**Consigne:**
Quels domaines viticoles l'extrait du document ci-dessous annonce-t-il au programme des deux journées de visites ? Indiquez pour chacun sa commune.

**Extrait du document:**
J’ai à peine eu le temps de faire mes bagages après ma sortie dans le Sud avec l’ami François, que me voilà déjà reparti en compagnie des jeunes cavistes de « La Vinoterie » pour faire une série de visites dans le vignoble de Jurançon et dans le vignoble d’Irouléguy.
Deux journées intenses où nous irons vadrouiller entre Béarn et Pays Basque pour rencontrer Maxime Salharang au Clos Larrouyat à Gan, Jean-Baptiste Semmartin au domaine Lajibe à Lucq-de-Béarn, Anne-Marie Barrère au domaine Barrère à Lahourcade, Bixente Indart au domaine Goienetxea à Saint-Etienne-de-Baïgorry, Paul Carricaburu au domaine Espila à Ascarat, Michel Riousperous au domaine Arretxea et Peio Espil au domaine Ilarria, tous deux basés à Irouléguy
Hoppla, c’est parti !
Visite au domaine Goeinetxea à Saint-Etienne-de-Baïgorry
Le Pays Basque sous le soleil de février 2024
Après une superbe soirée au restaurant « Chez Mattin » à Ciboure et une bonne nuit de sommeil du côté d’Arcangues, nous repartons en direction du Pays Basque pour une série de visites dans le vignoble d’Irouléguy avec une première halte matinale chez Bixente Indart, un jeune vigneron installé à Saint-Etienne-de-Baïgorry.
« Aurerra ! »
Crée par Pantxo Indart, le père de Bixente, le domaine Goienetxea, exploite actuellement d’un patrimoine viticole de 5,3 hectares : 4 hectares de tannats et de cabernets plantés en terrasses sur le lieu-dit « Xingoleï » et de 1,3 hectares de gros et petits mansengs plantés sur le lieu-dit « Malda ».
Les terrasses de Xingoleï
Les premières vignes ont été plantées en 1987 par Pantxo Indart et les raisins ont été vendus à la cave coopérative et à des vignerons locaux jusqu’à l’arrivée au domaine de Bixente qui a décidé de produire ses propres vins.
Après un beau parcours de formation qui l’a fait passer par Madiran, la Corse et Irouléguy (au domaine Arretxea que nous visiterons également), Bixente Indart a rejoint le domaine familial pour s’installer comme vigneron.

**Lignes fournies:**

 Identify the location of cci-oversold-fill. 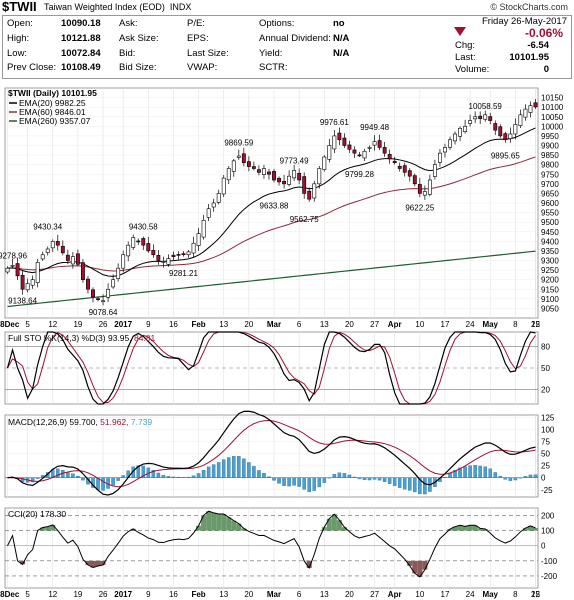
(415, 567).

...

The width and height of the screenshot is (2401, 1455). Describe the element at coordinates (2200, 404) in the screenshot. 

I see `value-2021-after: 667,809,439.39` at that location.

**Réponse:**
- Clos Larrouyat, à Gan
- Domaine Lajibe, à Lucq-de-Béarn
- Domaine Barrère, à Lahourcade
- Domaine Goienetxea, à Saint-Etienne-de-Baïgorry
- Domaine Espila, à Ascarat
- Domaine Arretxea, à Irouléguy
- Domaine Ilarria, à Irouléguy